:: Data provided

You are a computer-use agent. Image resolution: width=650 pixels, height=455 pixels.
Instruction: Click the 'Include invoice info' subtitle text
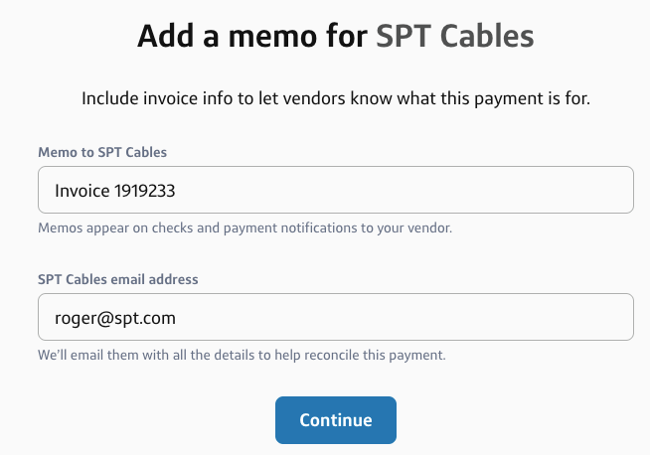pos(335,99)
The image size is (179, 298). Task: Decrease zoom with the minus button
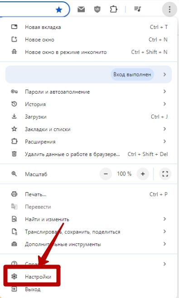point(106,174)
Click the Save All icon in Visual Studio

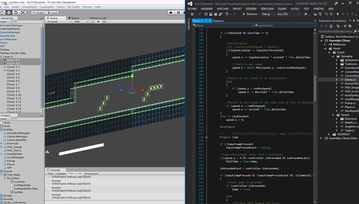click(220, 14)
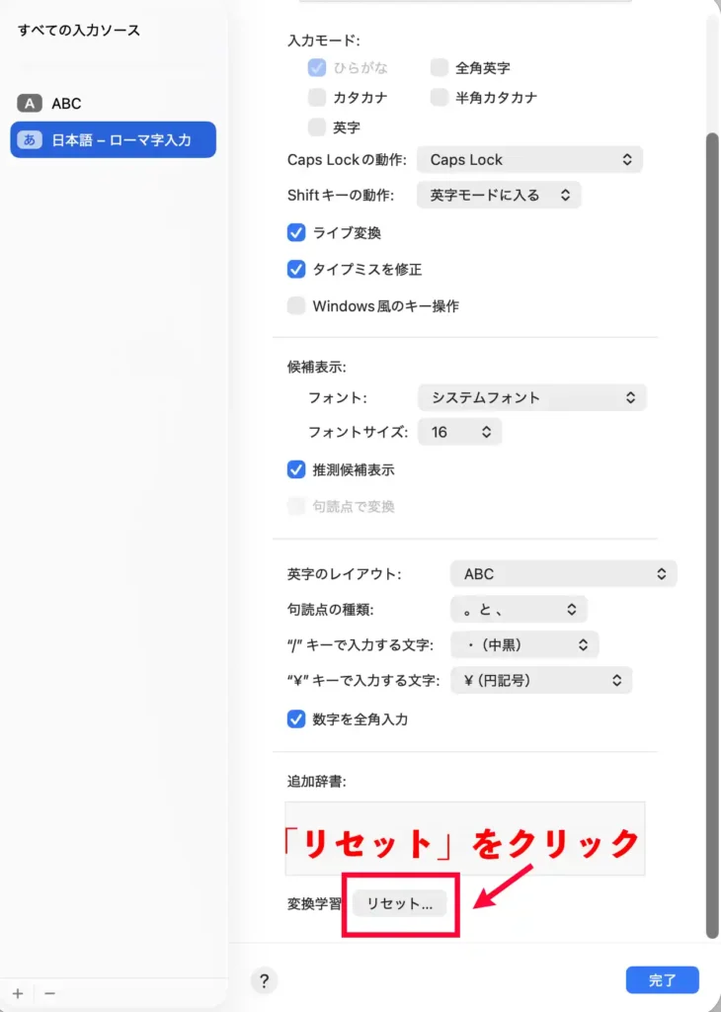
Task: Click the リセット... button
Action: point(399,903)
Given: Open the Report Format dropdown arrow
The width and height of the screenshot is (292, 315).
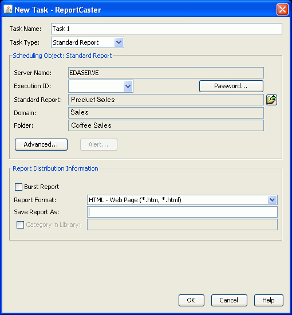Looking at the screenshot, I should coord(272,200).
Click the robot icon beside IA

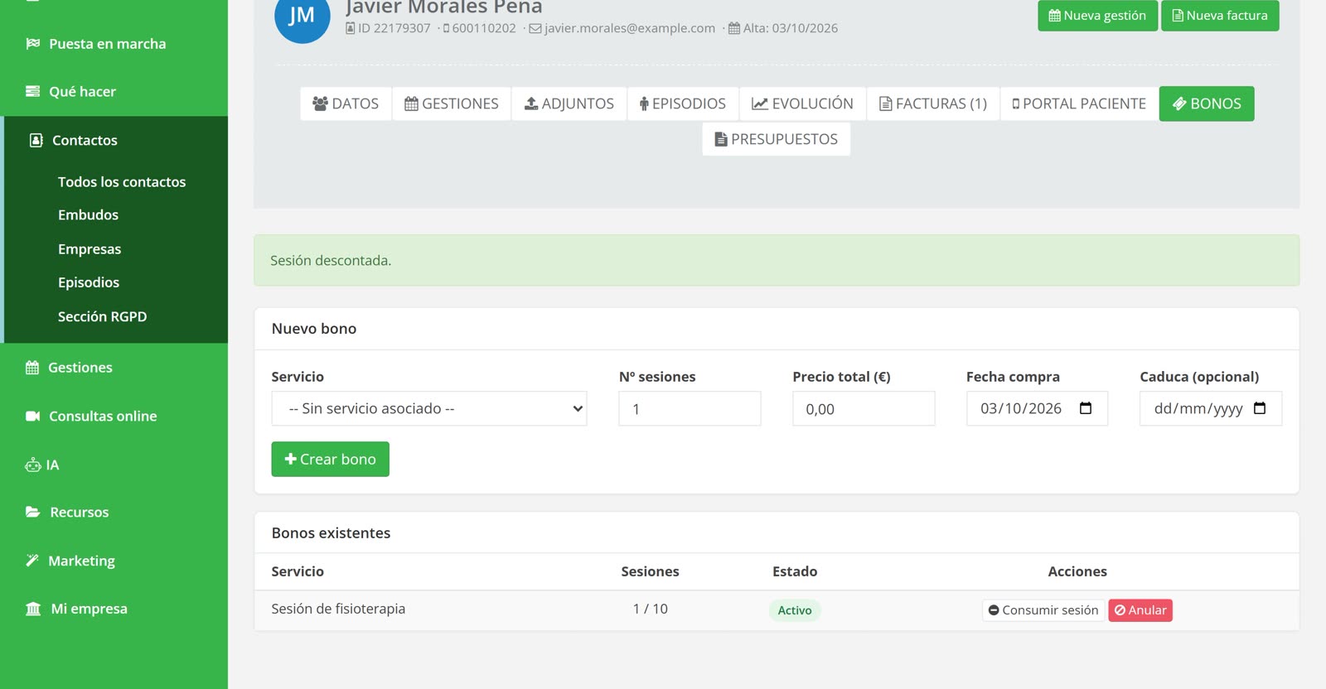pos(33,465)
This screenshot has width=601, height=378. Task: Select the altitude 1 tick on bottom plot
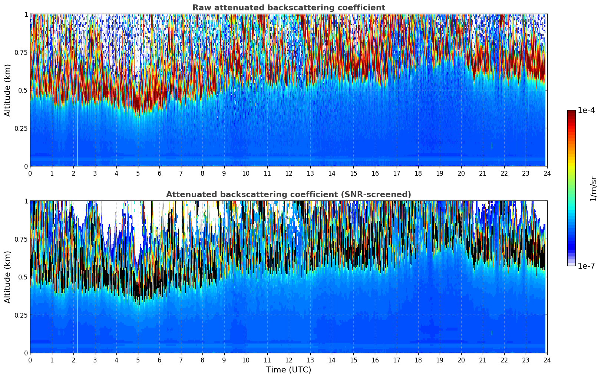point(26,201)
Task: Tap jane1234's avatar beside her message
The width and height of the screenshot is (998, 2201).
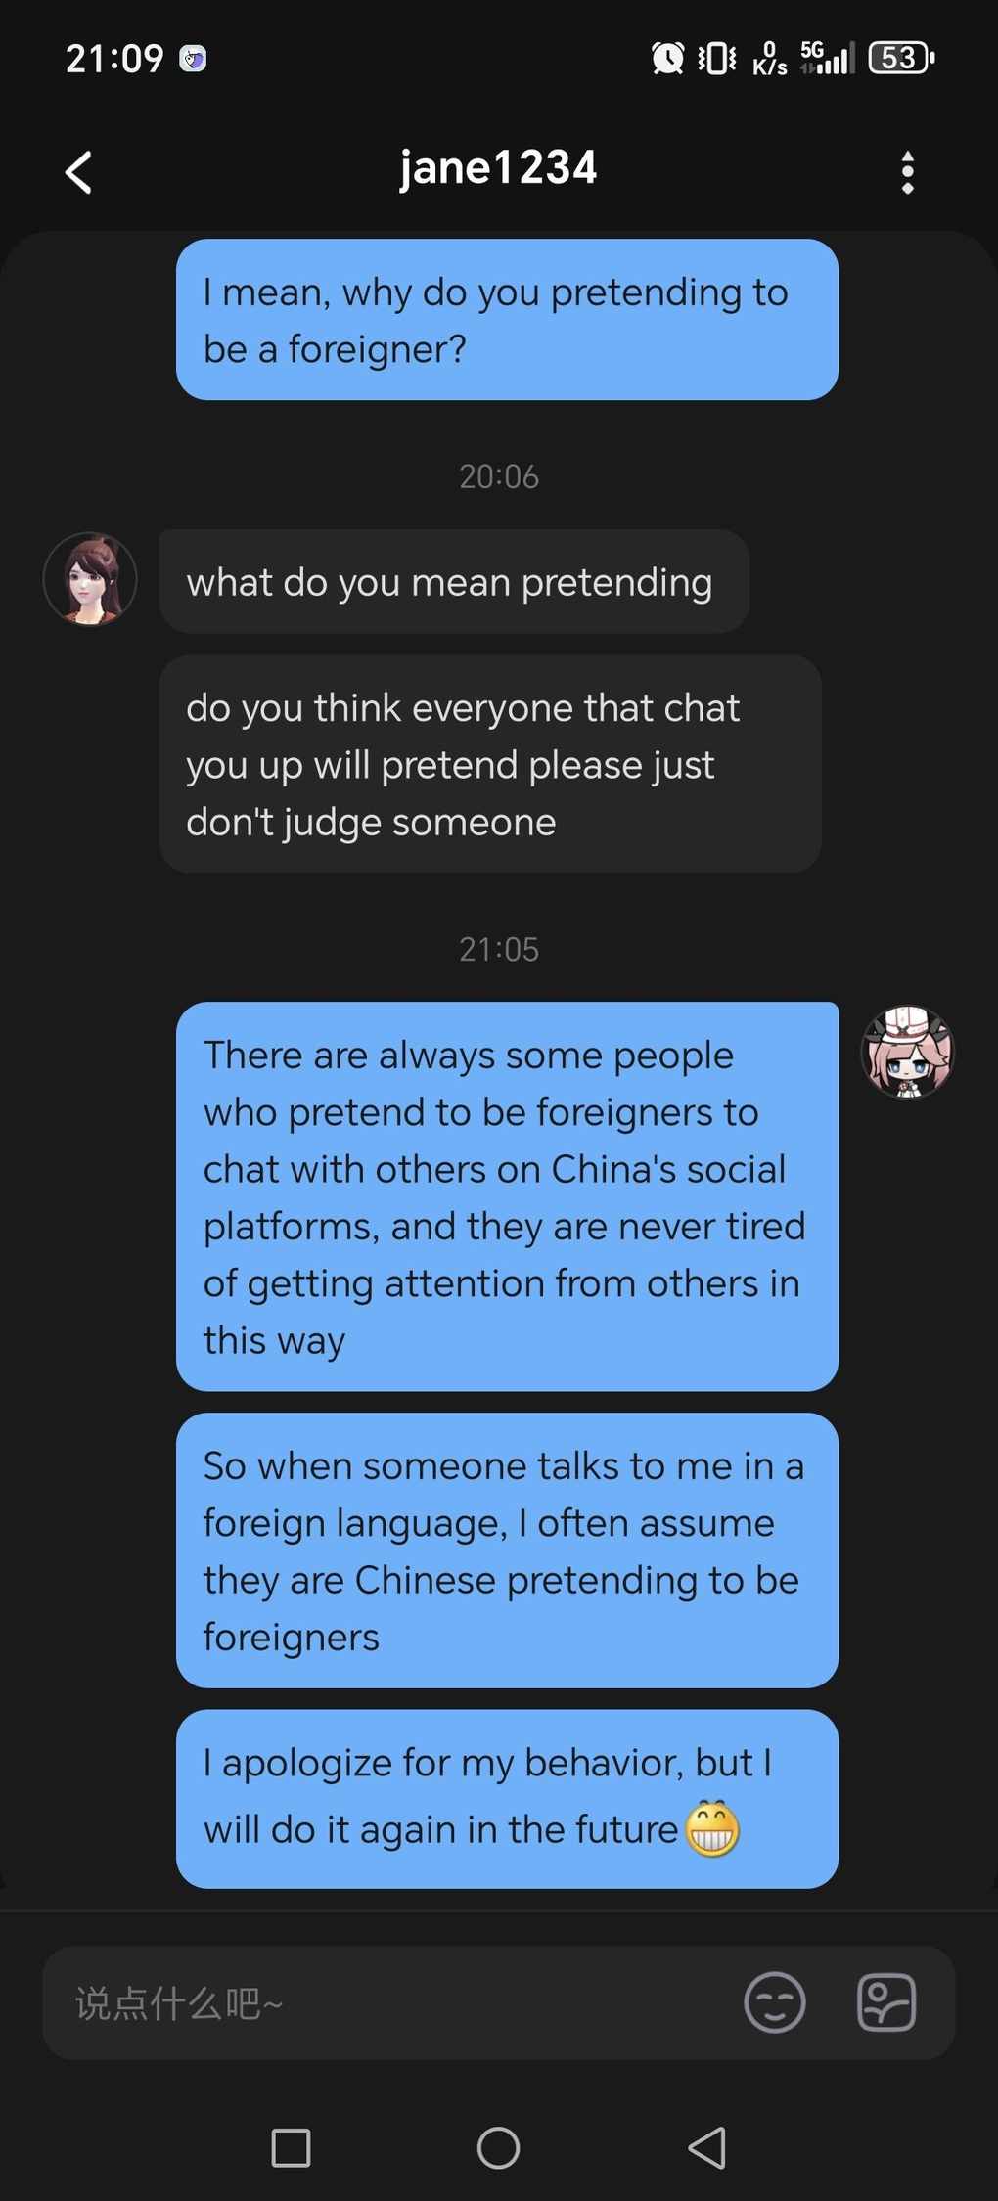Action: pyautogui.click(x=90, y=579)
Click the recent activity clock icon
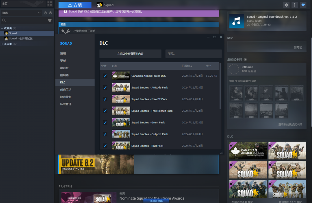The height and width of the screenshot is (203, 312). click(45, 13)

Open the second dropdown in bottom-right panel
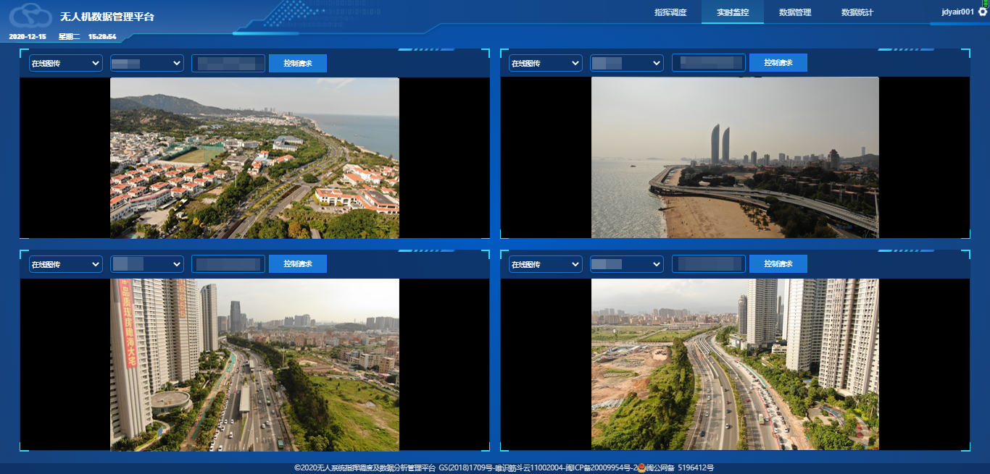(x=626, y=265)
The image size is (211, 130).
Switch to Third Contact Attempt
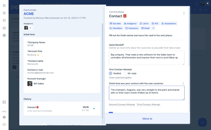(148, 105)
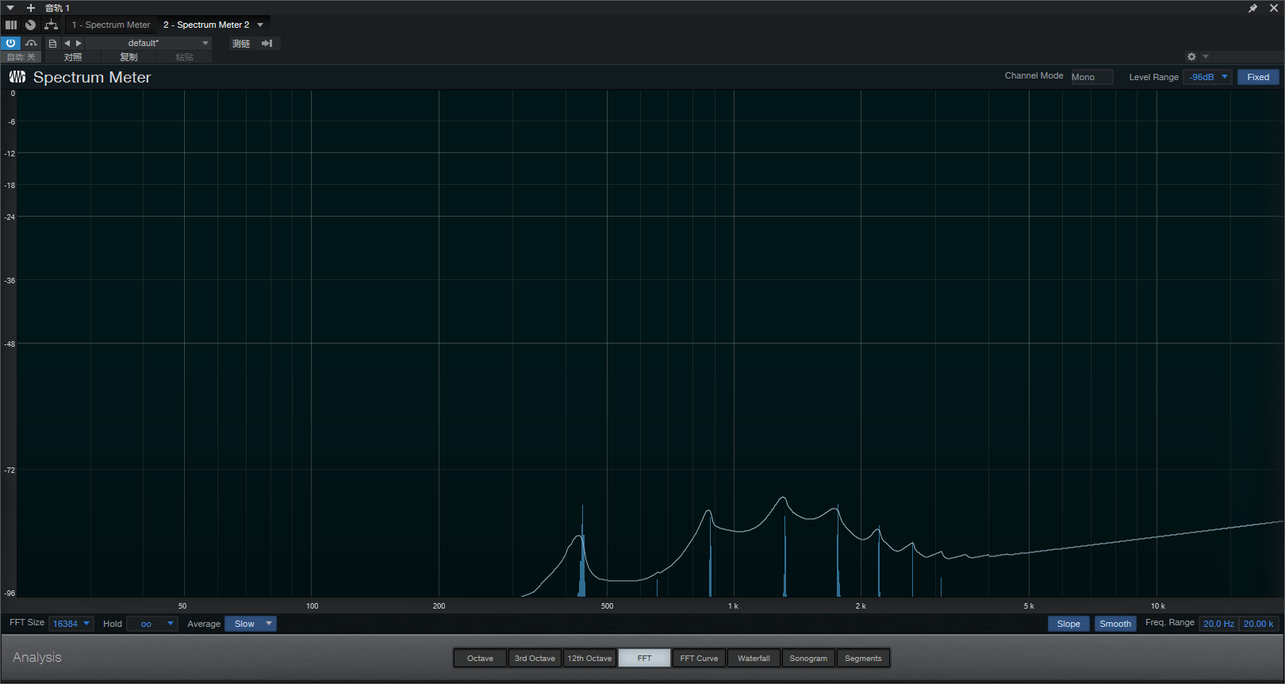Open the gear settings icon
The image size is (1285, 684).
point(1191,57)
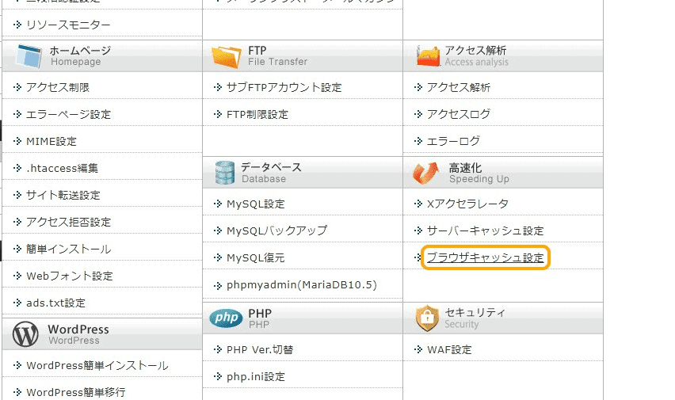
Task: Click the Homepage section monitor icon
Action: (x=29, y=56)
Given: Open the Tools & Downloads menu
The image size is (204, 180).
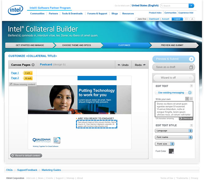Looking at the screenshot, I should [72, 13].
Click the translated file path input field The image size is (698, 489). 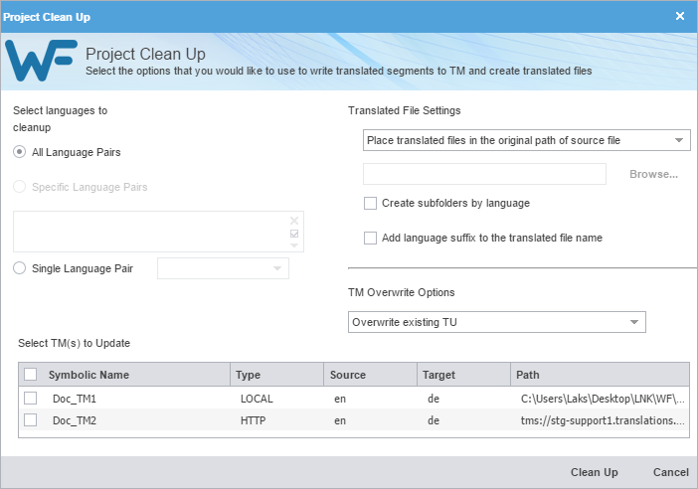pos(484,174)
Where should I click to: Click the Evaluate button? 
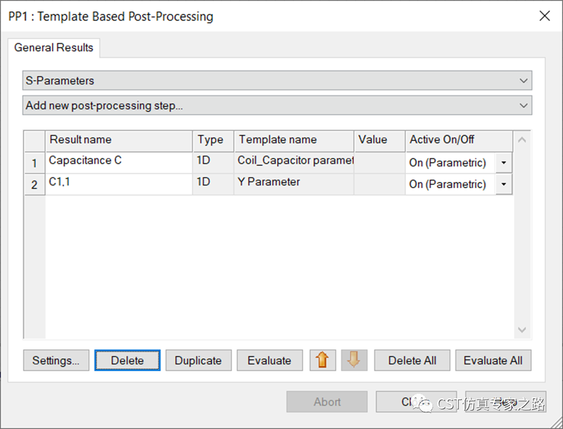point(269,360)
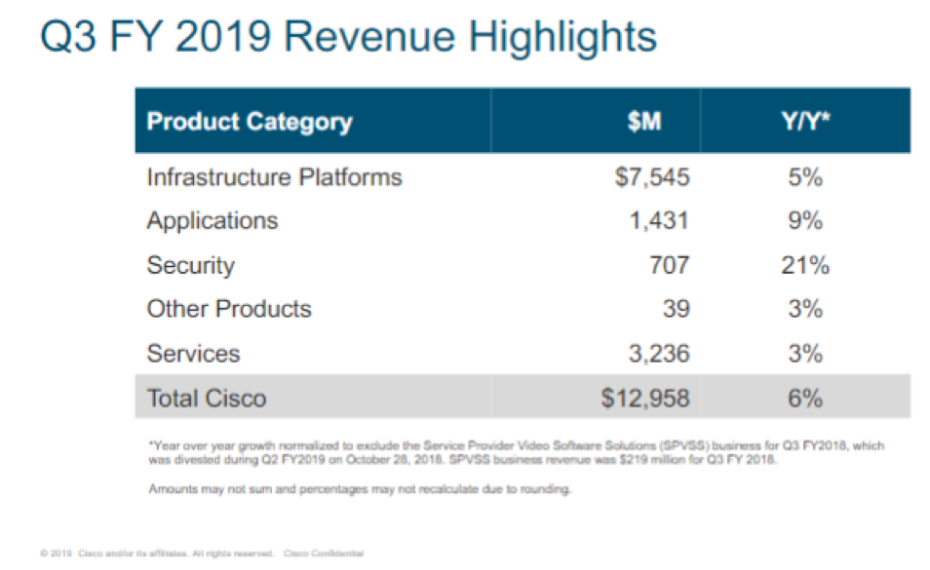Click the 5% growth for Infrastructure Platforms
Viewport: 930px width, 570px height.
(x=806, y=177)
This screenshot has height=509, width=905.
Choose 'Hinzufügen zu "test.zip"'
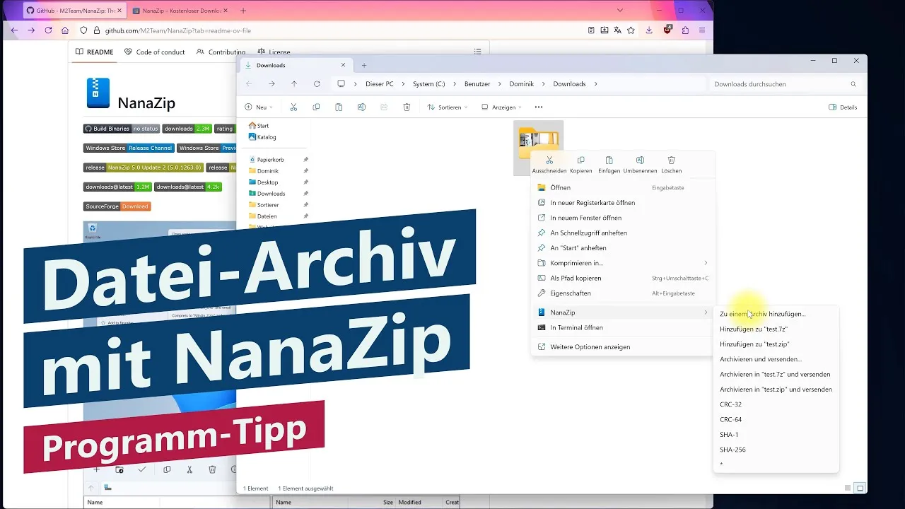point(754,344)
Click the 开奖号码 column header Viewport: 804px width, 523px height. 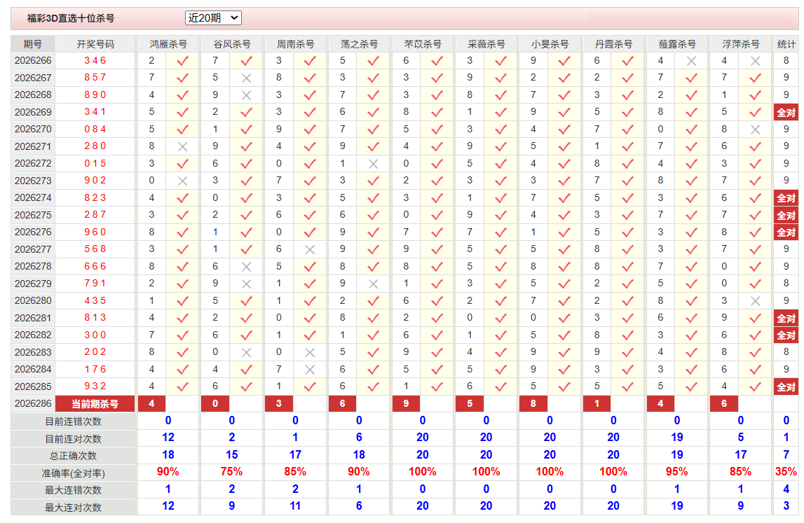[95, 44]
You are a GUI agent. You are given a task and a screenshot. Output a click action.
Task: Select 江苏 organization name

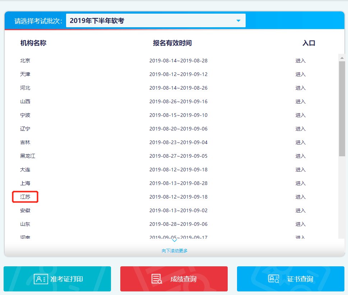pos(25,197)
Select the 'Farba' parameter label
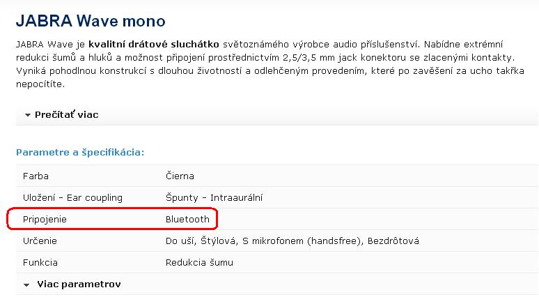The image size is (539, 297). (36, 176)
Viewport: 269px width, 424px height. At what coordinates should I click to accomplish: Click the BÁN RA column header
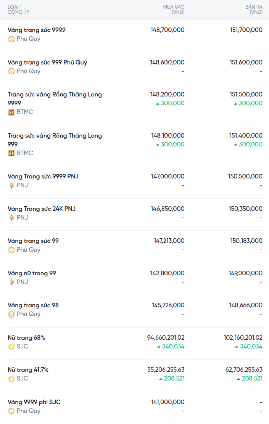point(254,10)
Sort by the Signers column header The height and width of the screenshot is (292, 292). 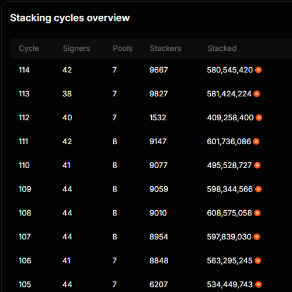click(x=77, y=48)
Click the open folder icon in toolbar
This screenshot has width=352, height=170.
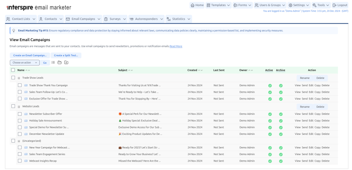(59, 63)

::::

Read the lines above. Gather those in which the string "agent" is found.

You are a computer-use agent. Image resolution: width=650 pixels, height=455 pixels.
You are a GUI agent. You are given a task and a screenshot. Output a click action.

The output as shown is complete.